• [EXERCISES TO COMPLETE]:
(1) Output the part of the review of I Love You Phillip Morris that begins at the words "This is Steven" and stops after the words "of the time.", copying it without any change.
(2) Decide whether each statement below agrees with the review of I Love You Phillip Morris, answering yes or no and quoting the words from the review that settle it: (a) Russell works as a deputy police officer. (b) Russell was raised by his birth parents. (c) A serious car accident gives Russell the courage to be true to himself.

• [GIVEN PASSAGE]:
***

This is Steven Russell, the man who puts the I in I Love You Phillip Morris.

We quickly learn that Russell was given up for adoption, seemingly the formative experience of his childhood, before becoming an upstanding member of his local community in Virginia.

Russell is a deputy police officer, devoted father and a man of faith.

As well as being a committed husband.

Most of the time.

When he’s not fucking other guys.

Which I Love You Phillip Morris takes no little pleasure in graphically depicting for the audience.

It would seem that Russell, like so many of us, has been pretending to be someone he’s not.

A serious car accident finally wakes him from this self inflicted facade and gives Russell the courage to be true to thine own self.

It’s at this point that the film descends into recycling most every gay stereotype imaginable; as Russell sets about reclaiming his identity by playing out more hackneyed clichés then you could shake a bally stick at.

Coincidentally, it was at this point that I gave serious consideration to leaving.

You see, it’s not enough for Russell to simply be gay.

***

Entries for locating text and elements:
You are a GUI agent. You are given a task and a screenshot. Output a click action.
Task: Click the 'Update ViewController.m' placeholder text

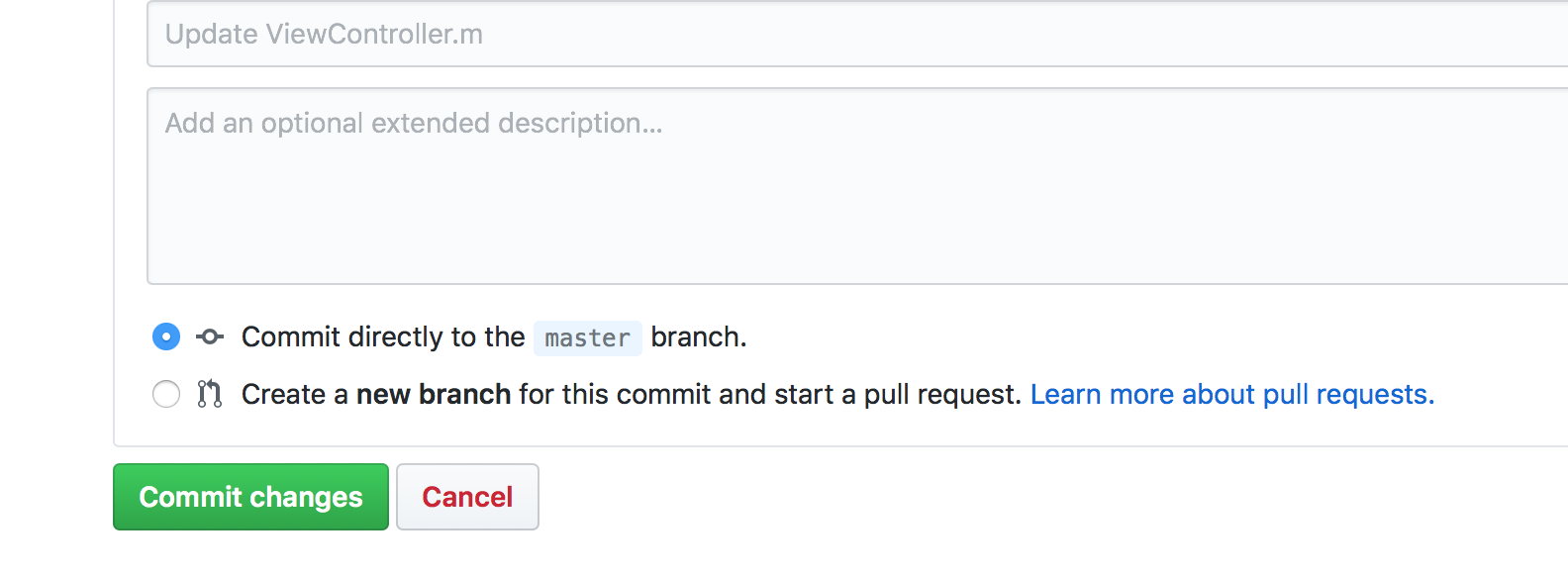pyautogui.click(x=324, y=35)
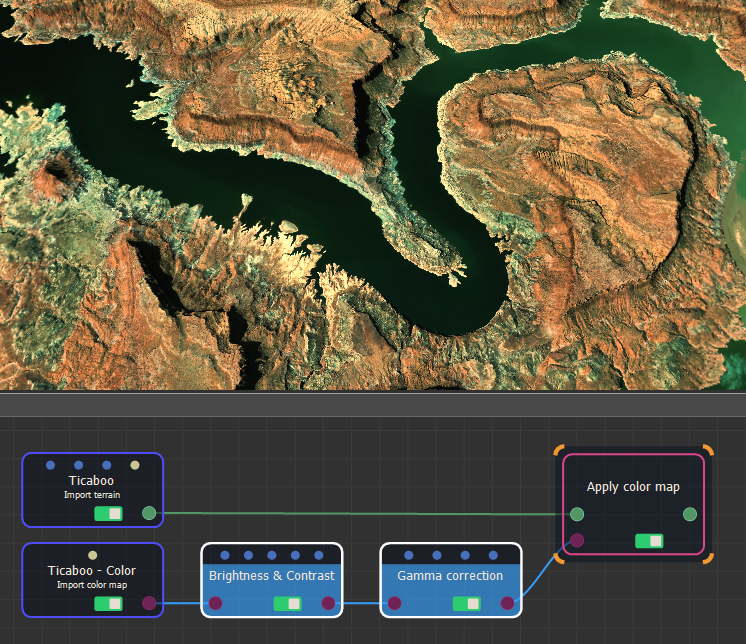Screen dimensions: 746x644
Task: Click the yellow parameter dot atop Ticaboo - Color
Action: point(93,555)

***

• [ANSWERS TO THE EXERCISES]:
(1)
This is Steven Russell, the man who puts the I in I Love You Phillip Morris.

We quickly learn that Russell was given up for adoption, seemingly the formative experience of his childhood, before becoming an upstanding member of his local community in Virginia.

Russell is a deputy police officer, devoted father and a man of faith.

As well as being a committed husband.

Most of the time.

(2)
(a) Yes: "Russell is a deputy police officer, devoted father and a man of faith."
(b) No: "Russell was given up for adoption"
(c) Yes: "A serious car accident finally wakes him from this self inflicted facade and gives Russell the courage to be true to thine own self."